Jolene Cumpton was supposed to surprise her son last Saturday.
She was going to make a four-hour drive from Augusta, Ga., to Durham, N.C., to watch him pitch in a Triple-A baseball game between Indianapolis and Durham.
Turns out, the surprise was on her.
Last Thursday, Brandon Cumpton called his mother and father — area natives Ron and Jolene Cumpton — with some exciting news.
He was going to The Show.
It was about midnight in Augusta, Ga., and Jolene and Ron were already in bed when the phone rang. A little sleepy from the late call, Ron answered. He didn’t give away the big news, saying only “That’s cool, that’s cool,” and instead handed the phone to his wife.

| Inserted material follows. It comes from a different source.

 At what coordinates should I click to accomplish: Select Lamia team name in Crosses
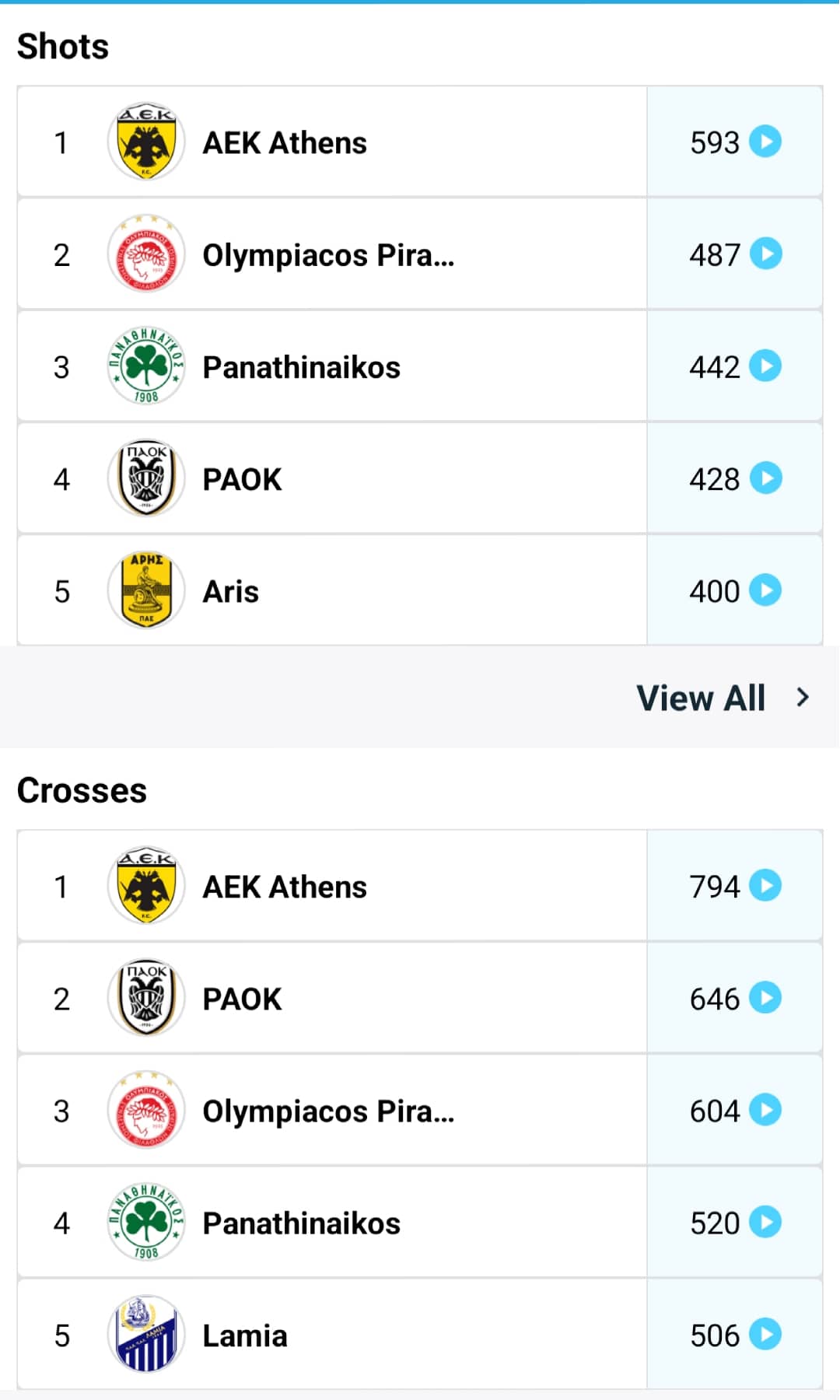coord(245,1335)
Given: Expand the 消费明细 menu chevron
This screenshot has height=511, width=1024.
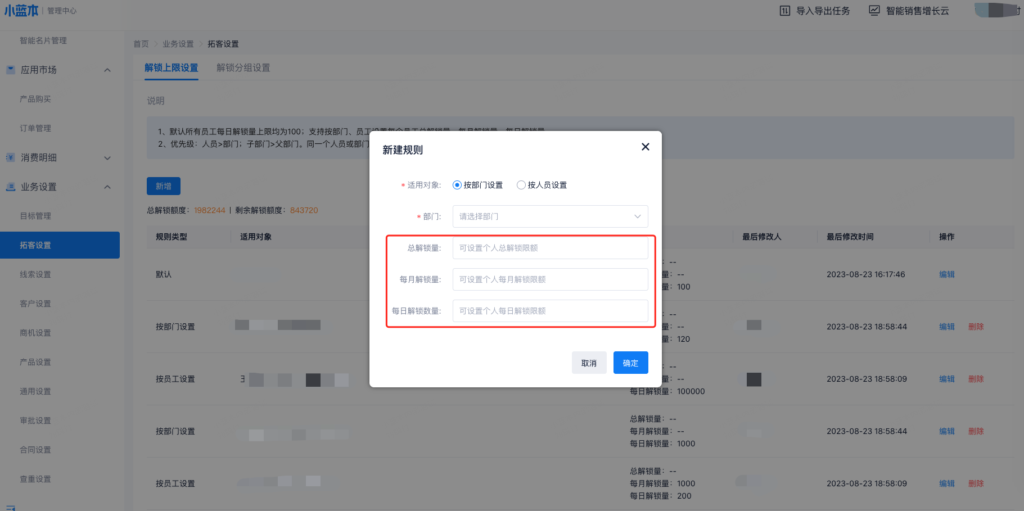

Brandon: “You weren’t coming to Durham were you?”
Jolene: “Well, uh, why?”
Brandon: “That’s OK, I’m not going to be there.”
Jolene: “You’re not? Where are you going to be?”
Jolene: “What are you going to Pittsburgh for?”
Brandon: “I’m going to be pitching.”
Jolene: “For the Pirates? Against who? Oh my gosh!”
And from there, one of the greatest weekends in the lives of Ron and Jolene Cumpton began. They both grew up here — Ron a 1978 graduate of Raceland High School and Jolene a 1980 graduate of Russell High School.
They immediately began making transportation plans to Pittsburgh for Ron, Jolene and Brandon’s younger brother, Jordan, who is 17.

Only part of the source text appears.